Apache Spark

Apache Spark is an open-source unified analytics engine designed for large-scale data processing. It provides an interface for programming entire clusters with built-in data parallelism and fault tolerance.

Built on top of the Hadoop MapReduce framework, Spark enhances it by supporting a wider range of computations, including interactive queries and stream processing. It features its own cluster management system, but can also utilize Hadoop for storage and processing.

Spark executes applications much faster—especially in-memory—by caching intermediate data, reducing disk I/O overhead. It offers built-in APIs for Java, Python, and Scala, and supports SQL queries, real-time streaming, machine learning, and graph computation.

What is Spark Streaming?

Spark Streaming is a component of Spark that enables scalable, high-throughput, fault-tolerant stream processing of live data streams.

Leverages Spark Core’s fast scheduling capability.
Ingests data in mini-batches.
Applies RDD transformations to these mini-batches.

Architecture of Spark

Apache Spark follows a master-slave architecture, consisting of a single master node and multiple slave (worker) nodes. It is designed around two key abstractions:

RDD (Resilient Distributed Dataset) — A distributed collection of data that can be processed in parallel.
DAG (Directed Acyclic Graph) — Represents a logical execution plan composed of transformations.

DAG (Directed Acyclic Graph)

The DAG is a directed graph where:

Each node is an RDD partition.
Each edge represents a transformation on the data.
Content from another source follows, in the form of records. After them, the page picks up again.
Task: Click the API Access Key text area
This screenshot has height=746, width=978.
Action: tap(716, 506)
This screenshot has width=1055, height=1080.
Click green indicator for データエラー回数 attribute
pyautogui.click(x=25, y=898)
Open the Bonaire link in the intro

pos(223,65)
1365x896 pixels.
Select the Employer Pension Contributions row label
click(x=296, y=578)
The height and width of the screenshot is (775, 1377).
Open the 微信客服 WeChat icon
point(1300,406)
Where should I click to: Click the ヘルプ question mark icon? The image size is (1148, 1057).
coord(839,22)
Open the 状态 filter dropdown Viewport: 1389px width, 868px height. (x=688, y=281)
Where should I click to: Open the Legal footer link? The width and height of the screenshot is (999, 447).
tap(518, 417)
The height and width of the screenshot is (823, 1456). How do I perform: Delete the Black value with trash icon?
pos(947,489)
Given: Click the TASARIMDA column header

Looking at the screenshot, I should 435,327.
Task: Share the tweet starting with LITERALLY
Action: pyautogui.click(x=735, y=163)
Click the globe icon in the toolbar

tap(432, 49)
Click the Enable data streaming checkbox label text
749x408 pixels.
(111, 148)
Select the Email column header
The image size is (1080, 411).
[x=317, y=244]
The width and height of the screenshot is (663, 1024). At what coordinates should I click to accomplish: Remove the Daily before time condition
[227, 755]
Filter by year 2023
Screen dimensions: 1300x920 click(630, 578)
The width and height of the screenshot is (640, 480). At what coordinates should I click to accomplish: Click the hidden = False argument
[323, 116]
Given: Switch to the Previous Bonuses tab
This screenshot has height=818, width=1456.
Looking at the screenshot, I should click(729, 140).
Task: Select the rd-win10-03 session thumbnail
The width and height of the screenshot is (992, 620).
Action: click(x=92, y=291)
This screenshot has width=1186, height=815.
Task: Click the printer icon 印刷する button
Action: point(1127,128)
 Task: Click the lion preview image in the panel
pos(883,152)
The DAG execution model is composed of:

Driver Program: The process that runs the main() function and creates the SparkContext object.
Cluster Manager: Allocates resources across applications (e.g., YARN, Mesos, or Spark’s built-in manager).
Worker Nodes: Execute application code assigned by the cluster manager.
Executor: A process launched on a worker node to run tasks and store data in memory or disk. Each Spark application has its own executors.
Task: A unit of work that is sent to one executor.

RDD (Resilient Distributed Dataset)

The RDD is the foundational data structure in Spark. It is:

Immutable and distributed.
A collection of records stored across multiple nodes.
Able to contain any type of object: Python, Java, Scala, or even user-defined types.

Key Characteristics

Partitioned across the cluster.
Read-only collections.
Fault-tolerant using lineage (recomputation).
Stored in-memory when possible; otherwise spilled to disk.
Checkpointing is used to save RDDs to stable storage to prevent recomputation on node failure.

Types of RDDs

Parallelized Collections
Created by invoking SparkContext.parallelize() method.
Hadoop Datasets
Created from external storage systems like HDFS, S3, etc.

RDD Operations

RDDs support two kinds of operations:

Transformations
- Lazily evaluated.
- Create a new RDD from an existing one.
- Examples: map(), filter(), flatMap()
Actions
- Trigger execution of RDD transformations.
- Return values to the driver or write to external storage.
- Examples: collect(), count(), saveAsTextFile()

Apache Spark combines the flexibility of functional programming with the power of distributed computing, making it a go-to engine for big data analytics, real-time processing, and complex workflows.